We would be remiss if we did not discuss potential ethical implications of this study. It is clear from our previous comments and those of the authors that the differences in outcomes between Arab Israelis and Jewish Israelis may relate to medical and genetic differences, including the ethnic donor/recipient mismatch. However, once dramatic differences in outcomes are identified between different ethnic groups, it is critical to explore any possible correctable systematic discrimination exposing one group to inferior outcomes compared to the other.

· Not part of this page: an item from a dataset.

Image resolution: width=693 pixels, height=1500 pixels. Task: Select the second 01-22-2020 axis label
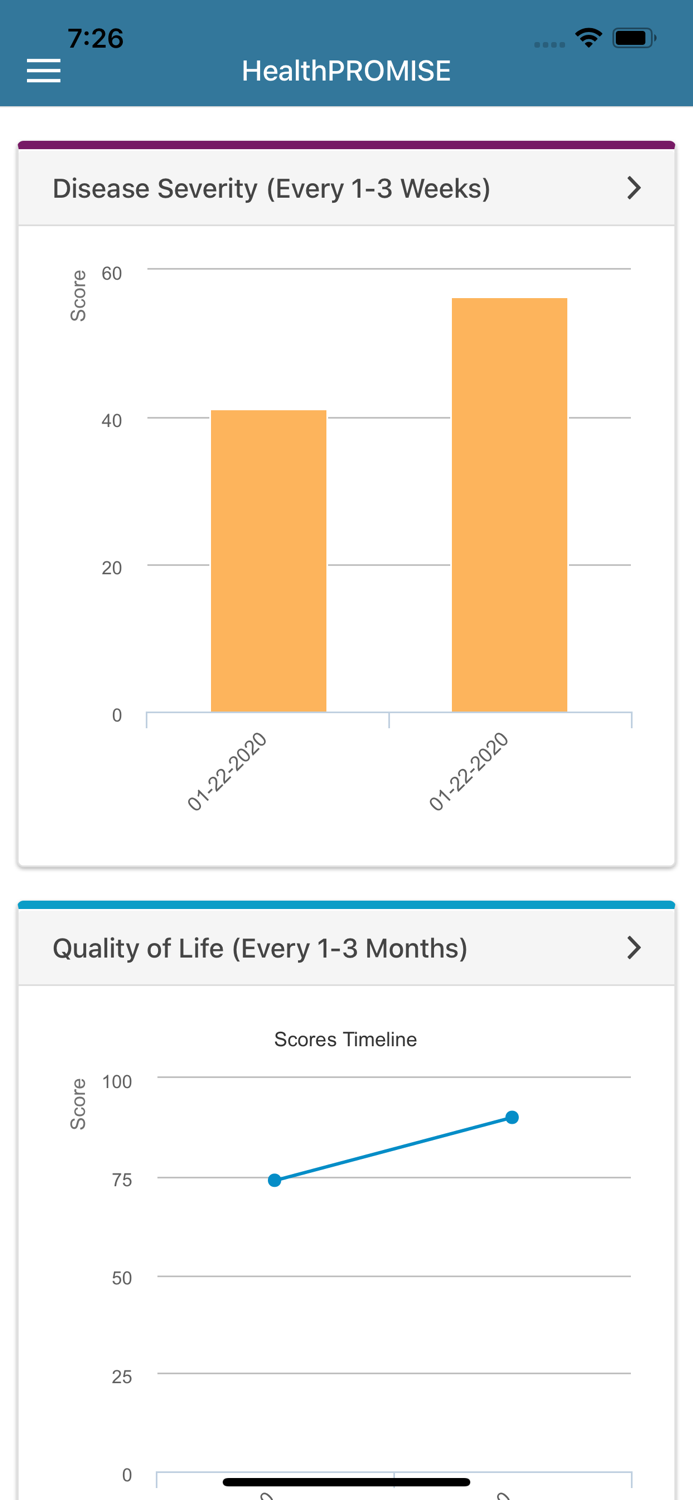pos(466,770)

The authors acknowledge that in general, Israeli Arabs have a lower socioeconomic status than Jewish Israelis, which is a known independent risk factor for worse outcomes in heart failure and cardiac transplant [8, 9]. Ideas for correcting this inequity are beyond the scope of this commentary. And while it is possible that Arab Israelis are in some way systematically treated inferiorly after cardiac transplant (in addition to differing statin/aspirin prescriptions), overall we feel that if present, discrimination is far more likely to occur at the time of referral and listing.

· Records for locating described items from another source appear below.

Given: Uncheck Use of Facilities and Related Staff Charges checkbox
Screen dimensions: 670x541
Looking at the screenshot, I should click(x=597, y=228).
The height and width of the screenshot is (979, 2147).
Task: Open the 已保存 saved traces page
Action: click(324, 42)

While there are medical guidelines, the decision of whom to list can be subjective, especially as it relates to relative medical contraindications and psychosocial factors. The description of the two patient populations, with the Jewish Israelis being older and potentially sicker with longer pre-transplant hospitalizations, raises concerns that older Arab Israelis with co-morbidities may have been more likely to be declined for cardiac transplant listing. This may have led to transplanted Arab Israelis being more likely to die from graft dysfunction and Jewish Israelis from non-cardiovascular causes. Another equally problematic possibility is that Arab Israelis were overall less likely to be referred for cardiac transplant leading to only young Arab Israelis without co-morbidities being seen in a transplant center. The potential disparity to access to cardiac transplantation is further supported by the fact that Arab Israelis made up only 11% of the transplanted cohort but make up about 20% of the Israeli population; this occurred despite the fact that advanced heart failure should be more prevalent amongst Arab Israelis, given their lower socioeconomic status [9].

Conclusion

The finding that Arab Israeli’s have a higher incidence of CAV than Jewish Israelis is intriguing and potentially highlights the critical role statins have in cardiac transplant patients. Moreover, it exposes the possibility of a selection bias occurring during cardiac transplant listing decisions. Making sure that all patients suitable for cardiac transplant, regardless of ethnicity and socioeconomic status are actually referred is notoriously difficult. Avoiding bias during patient selection requires being religiously consistent when evaluating relevant information regarding potential transplant candidates. We continue to work on this at our institutions by using specific and consistent selection criteria and a diverse cardiac transplant team.

We commend the authors for examining a sensitive issue in their country and for having the courage to publish their results. We would be delighted to see them continue to study the reasons for differing outcomes amongst Jewish and Arab Israelis and then advocate for measures that would improve outcomes for all Israelis suffering from advanced heart failure.